-- Opening Marker --
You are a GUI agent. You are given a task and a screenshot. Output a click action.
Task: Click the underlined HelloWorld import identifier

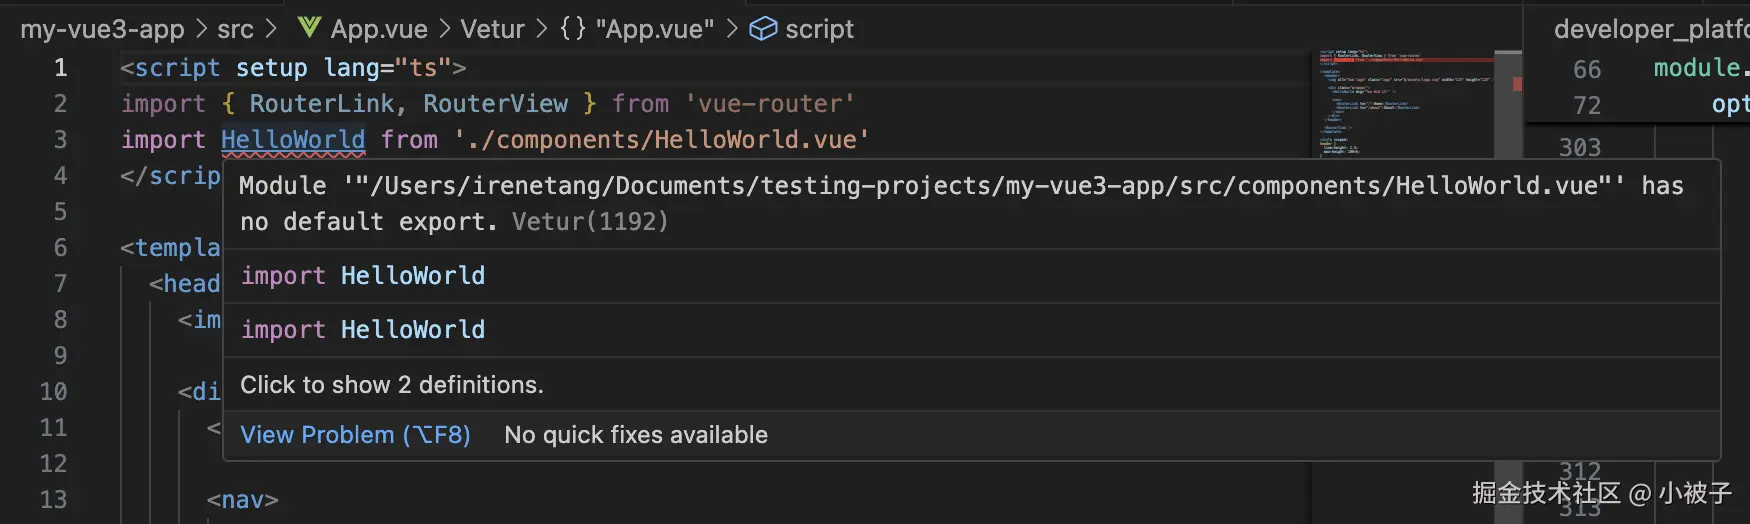pyautogui.click(x=292, y=139)
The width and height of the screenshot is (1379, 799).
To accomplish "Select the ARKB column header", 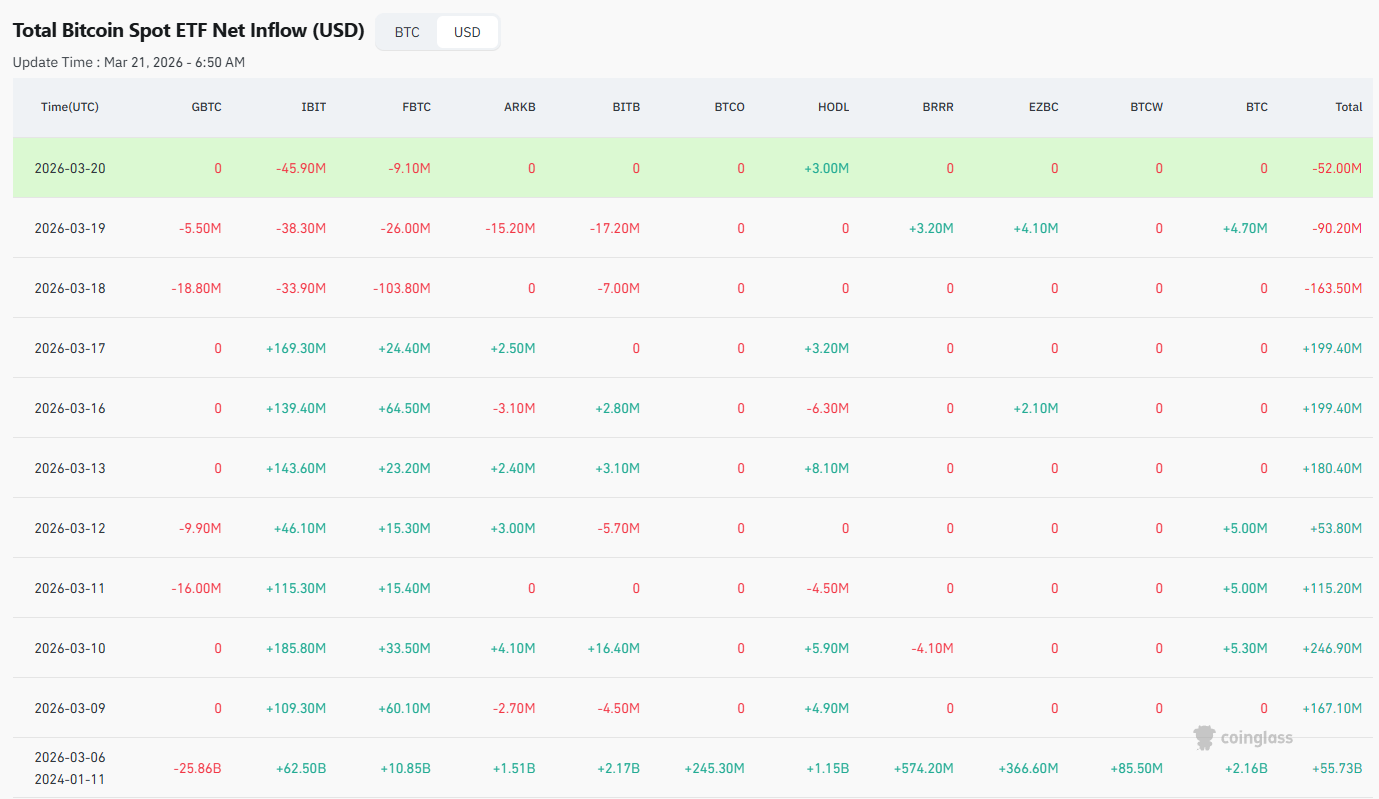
-- Closing Marker --
List all lines above in which the string "screenshot" appears.

You are a GUI agent. You are given a task and a screenshot. Output a click action.
The width and height of the screenshot is (1379, 799).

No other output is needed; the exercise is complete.